Behavior modification is a method of exchanging an old behavior or habit for a new one. You must become aware of exactly what your old, unhealthy habits have been, and then rearrange your environment to creative new ones. In order for the desired behavior to occur more frequently, create new behaviors that support your new lifestyle. You can change old behaviors, as long as you focus on why you started your weight loss journey in the first place, exchanging unhealthy habits for healthy ones, exercising daily, and getting enough sleep.
Determination, practice, patient, and persistence are vital to your behavior modification efforts. There are several guidelines you should follow to create new, healthier eating habits.
• Plan out your meals ahead of time.
• Don’t allow others to influence you negatively. You’re in charge of your journey.

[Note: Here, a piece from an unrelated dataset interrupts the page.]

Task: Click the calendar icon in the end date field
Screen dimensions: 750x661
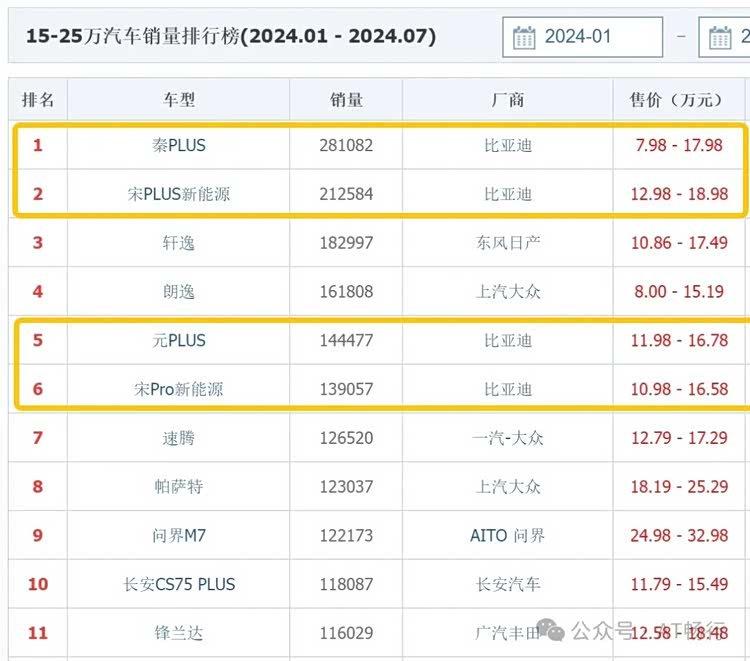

• Don’t skip meals. Try to eat your meals at regular times every day.
• Don’t use serving bowls on the table. You’ll less likely take seconds if you leave extra food on the counter or stove where it was prepared. You can also put the leftovers away after you have taken your serving so you aren’t tempted to take a second serving.
• Eat at the dining room or kitchen table. Eating in front of the television trains you to think about eating food every time you watch. It can also distract you from realizing to stop eating because you’re full.
• Use a small plate and eat slowly. Put your utensils down between bites.
• Stop eating at the first sensation of fullness.
• Listen to relaxing music as you eat. This will help you eat less and at a slower pace.